**Objective A:** In the passage on resisting Satan, what does the speaker say he does when the Child is tempted? List each action.
**Objective B:** According to the passage on resisting Satan, what two kinds of weapons are necessary in this warfare?

**Selection:**
◇ ◇ ◇

Let It Not Be Enough For Thee
To Repulse Satan; Strive,
Also, To Injure Him.

Photo of Sacred Heart of Jesus Statue


1. The Voice of Jesus.

My Child, hast thou fallen into sin? Do not again give thyself up to it; but so guard against the future as not to return to the past.

When the demon has been expelled from a heart, he goes and takes with him seven other spirits more wicked than himself, and, returning, attempts to enter again. If man does not resist, the enemies enter, and the last state of that man becomes worse than the first.

If, therefore, thou desire not to become the prey of hell, thou must, by all means, resist the temptations of the devil.

Do not be afflicted nor sad, My Child, because thou art assailed, against thy will, by various temptations; be rather rejoiced and consoled. For it is a sign that thou art in the state of grace, and that thou followest My standard.

If thou didst adhere to the devil, he would surely not attack what is his own; but because thou standest by Me, therefore does he tempt thee, and endeavor to draw thee over to his ranks.

 

2. My Child, temptation is not prevarication; yea, so long as it is displeasing to thee, it is meritorious of a divine reward.

Therefore, however loathsome the things which the enemy may suggest, be not uneasy; however violently he may entice thee to evil, think not that thou art forsaken by Me.

Never am I nearer to thee, or more ready to help thee, than when thou sufferest under these trials.

When thou art tempted, Child, I stand by, looking on the struggle, and helping thee, that, being thus encouraged and aided, thou mayst not only withstand the foe, but gloriously triumph over him.

Be therefore, ready for the combat: no one shall be crowned, unless he has struggled lawfully; and he that shall overcome, shall receive the crown of life.

 

3. As thou dwellest among enemies to the right and to the left, and art exposed to their assaults from within and from without; thou oughtest to be so well armed, at all times, that they can never find thee defenseless.

Have thy heart lifted up and united to Mine, with a determined and generous resolve, to endure all things, yea, even to die in the struggle, rather than turn thy back upon Me. Otherwise thou shalt not be able fully to withstand the stubbornness of the contest.

 

4. In this warfare, two kinds of weapons are necessary to thee: the one, defensive, the other, offensive.

◇ ◇ ◇

**Dataset:**
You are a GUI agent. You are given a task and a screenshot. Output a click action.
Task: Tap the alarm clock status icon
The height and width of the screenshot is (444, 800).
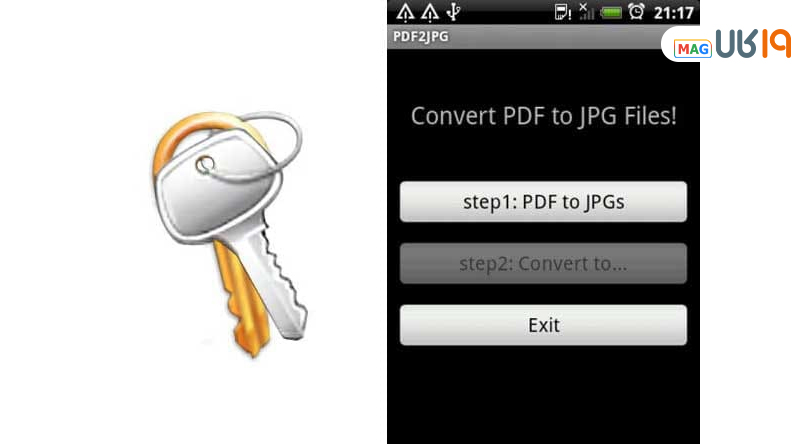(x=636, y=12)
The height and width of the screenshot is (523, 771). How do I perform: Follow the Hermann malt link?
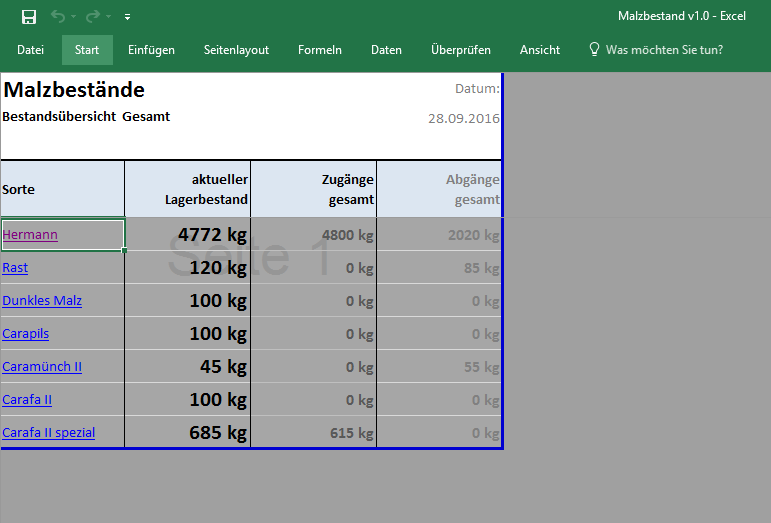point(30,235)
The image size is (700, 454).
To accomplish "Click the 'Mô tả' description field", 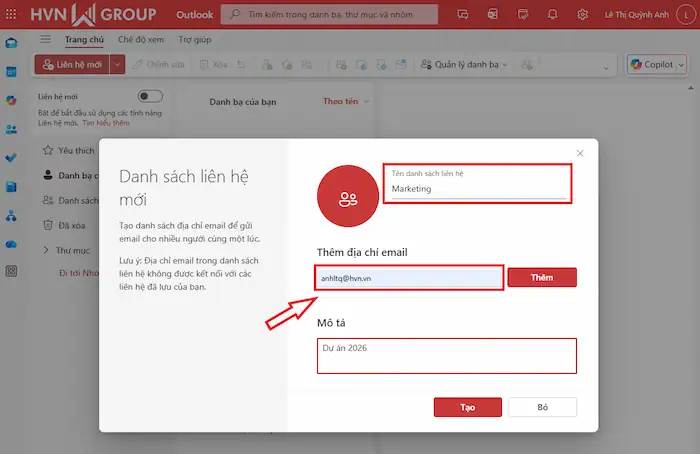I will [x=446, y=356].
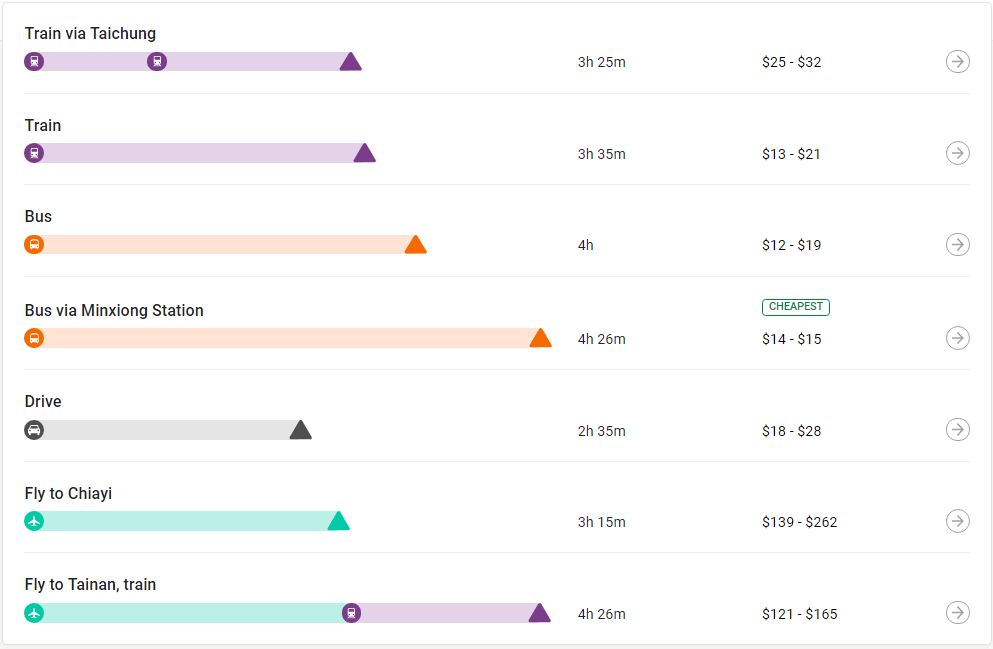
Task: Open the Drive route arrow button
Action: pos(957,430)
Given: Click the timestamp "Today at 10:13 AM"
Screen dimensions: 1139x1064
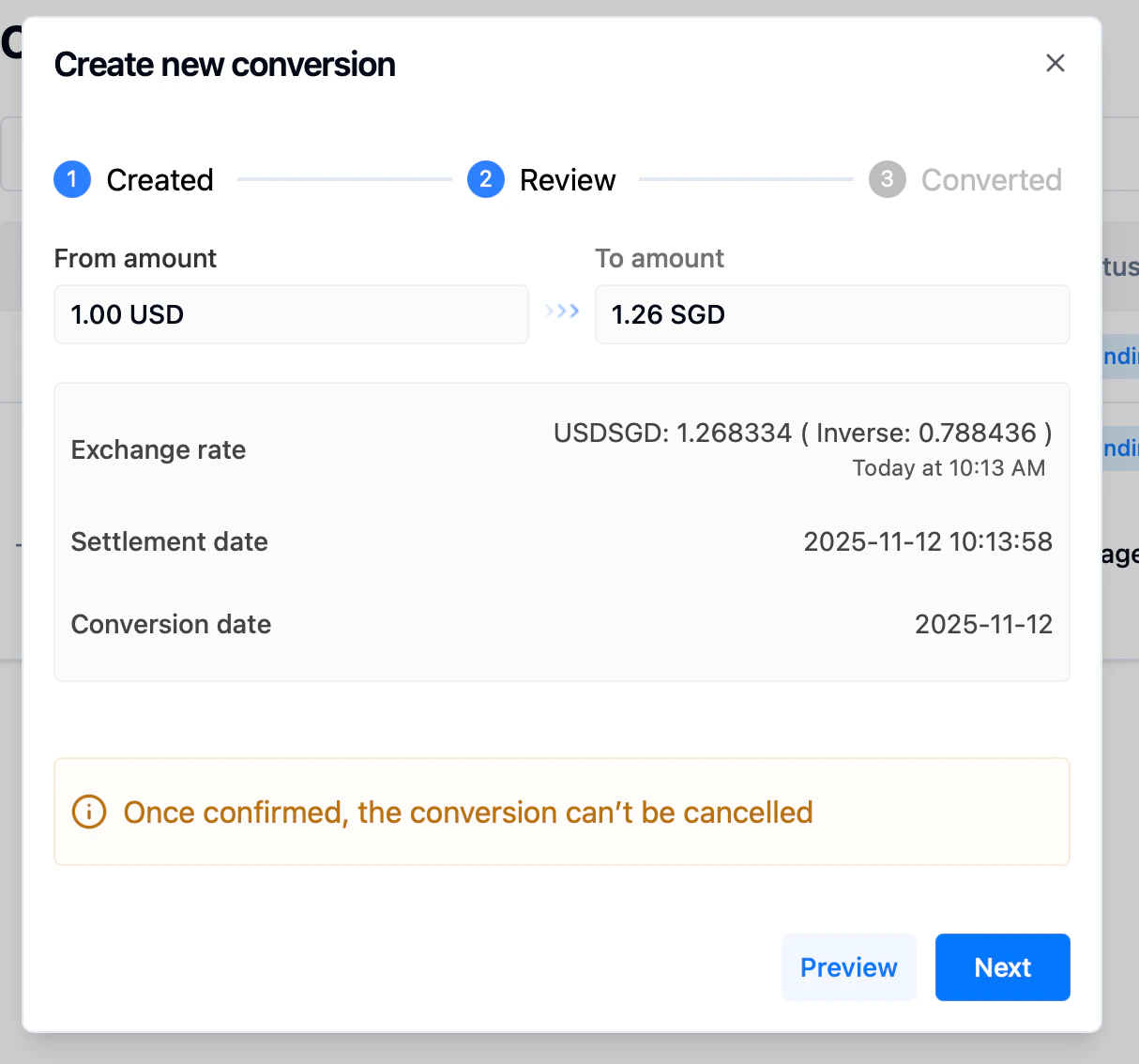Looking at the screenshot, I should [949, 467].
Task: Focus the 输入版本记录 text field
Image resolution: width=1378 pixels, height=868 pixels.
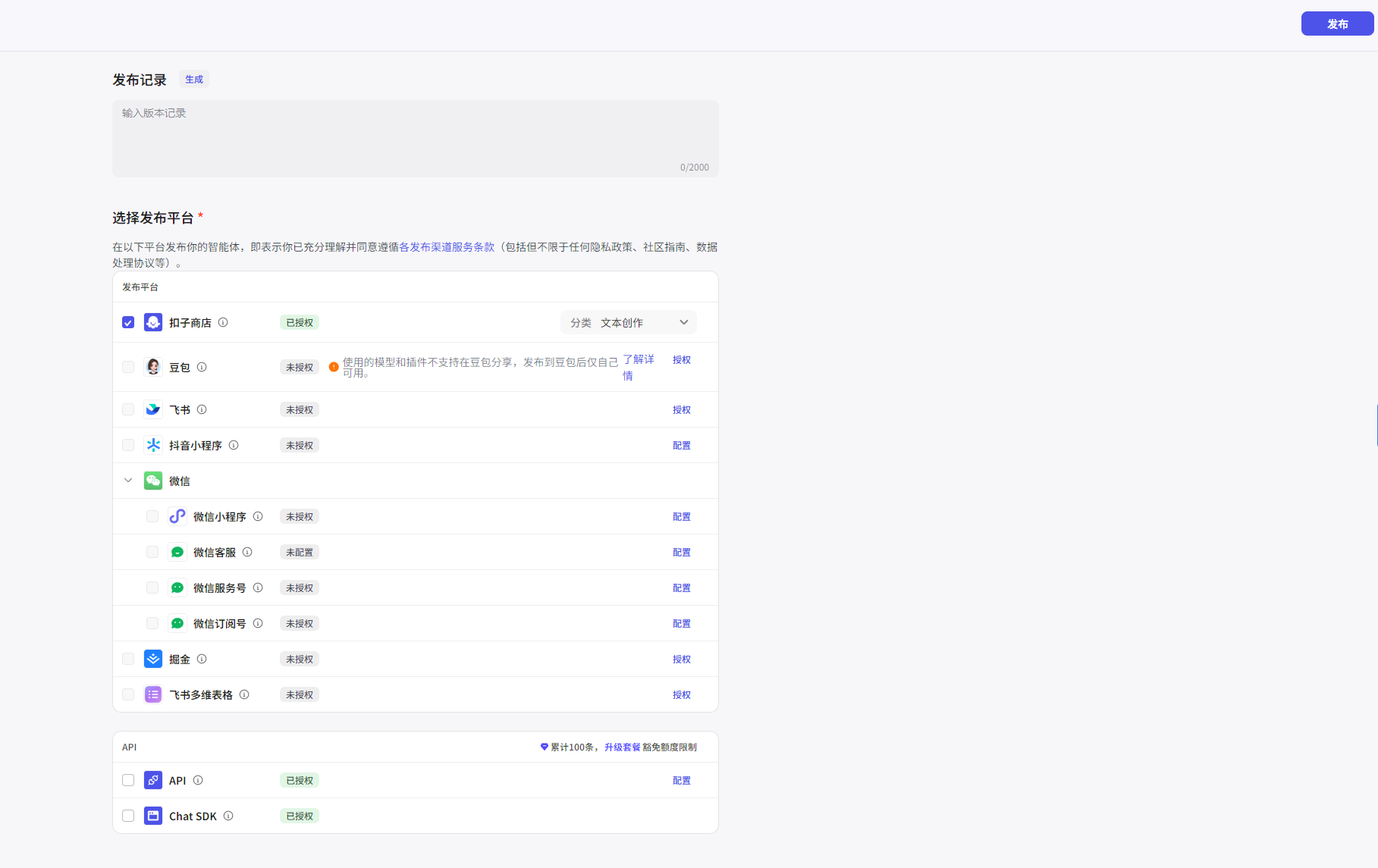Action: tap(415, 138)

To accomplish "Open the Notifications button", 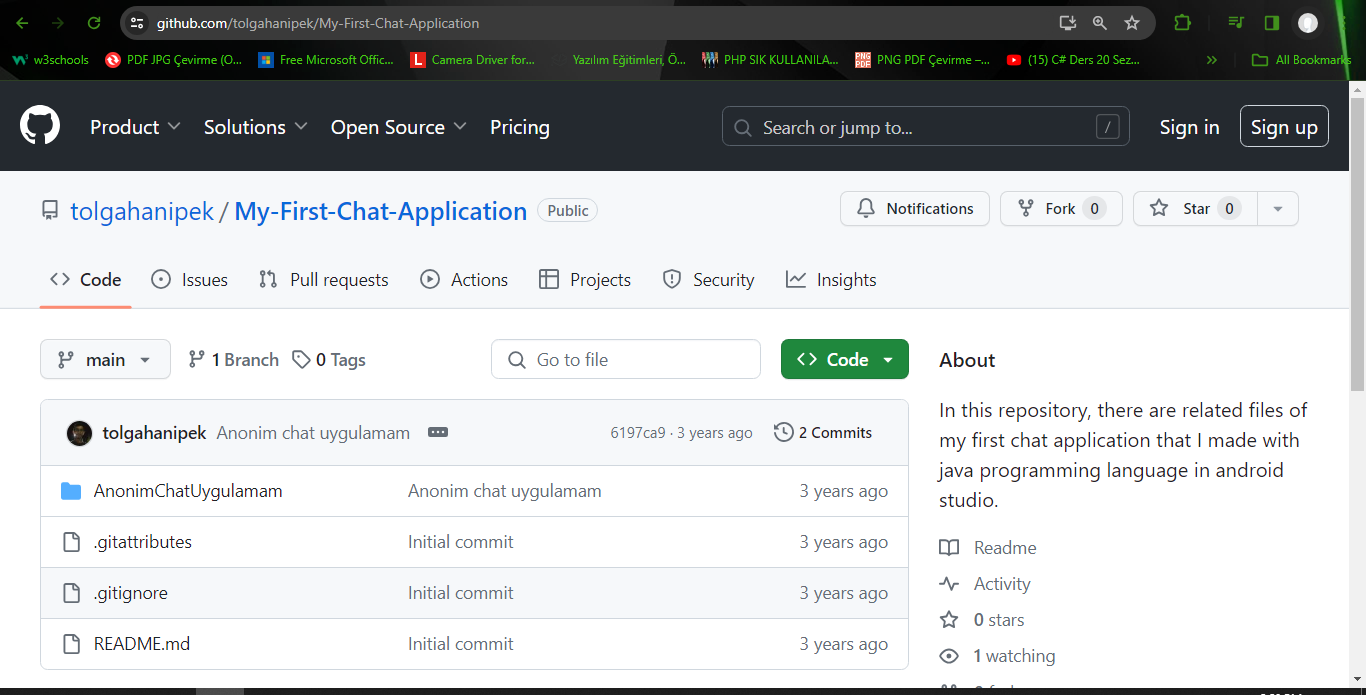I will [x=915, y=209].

◇ ◇ ◇

**Finished answer A:**
- He stands by.
- He looks on the struggle.
- He helps the Child.

**Finished answer B:** One defensive and the other offensive.